A comic about a fashion guru should not raise so many questions.

Tattoo Of Win
* Doesn't this guy look like Shia LeBouf?

[Found at LOLTATZ]
He does, right? Right?

Moment Of Win
fail owned pwned pictures
see more Fail Blog

Russell Brand
* Mr. Brand dresses like the orgasmic, divine god of sex and humor that he is, and I wouldn't want him any other way:

[Found at Diary of A Fashion Muse]
Have I defended his hair recently? It's wonderful, too.

Politics
* You don't have to like the President, but you DO have to learn to spell your insults correctly:

[Found at Unique Daily]
Can we agree on that? I don't care what you say, but your spelling mistakes bother me terribly.

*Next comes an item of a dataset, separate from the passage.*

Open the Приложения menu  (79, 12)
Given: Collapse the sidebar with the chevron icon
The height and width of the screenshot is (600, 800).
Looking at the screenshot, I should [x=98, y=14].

* Does anyone else just feel bad for Michael Steele? He seems so lost in his own party? I was going to snark at the guy because this is a stupid statement, but you know what? It's not worth it. Happy Thursday, Mr. Steele. Hope you're doing well.

* This video of Nancy Pelosi shedding tears over angry people

makes me think of that line from Arrested Development, as uttered by the inimitable Lucille Bluth: 'I want to cry so bad, but I don't think I can spare the moisture.'

I'm trying to horrify you into a coma.

Food
* I'm going to roast a porpoise. The internet shows me how. And it's from England. And I'll serve it to Spider Jerusalem, because he is the Patron Saint of weird foods.

Celebrity!Fail
* Are we all done joking about Kanye West's interruption? Yes? Good, then I will finally post this link to a site about how you can Kanye-fy any website you desire. Because it is no longer popular.
This kind of make me laugh, though.
And here's this website, Kanye-fied.

Yeah, the thrill wears off pretty quickly.

Zombies
* Who's excited about Zombieland? Answer; Everyone on the planet, ever. Yes, ever. Here are trailers and clips, to increase the delight and fear of the undead within your soul.

Apocalypse How?
* Uwe Boll made a movie. It didn't suck.

Game over.

WHY is it so freaking cold in the office? I have had so much caffeine, I can actually see molecules FLOATING in the air. Trufax.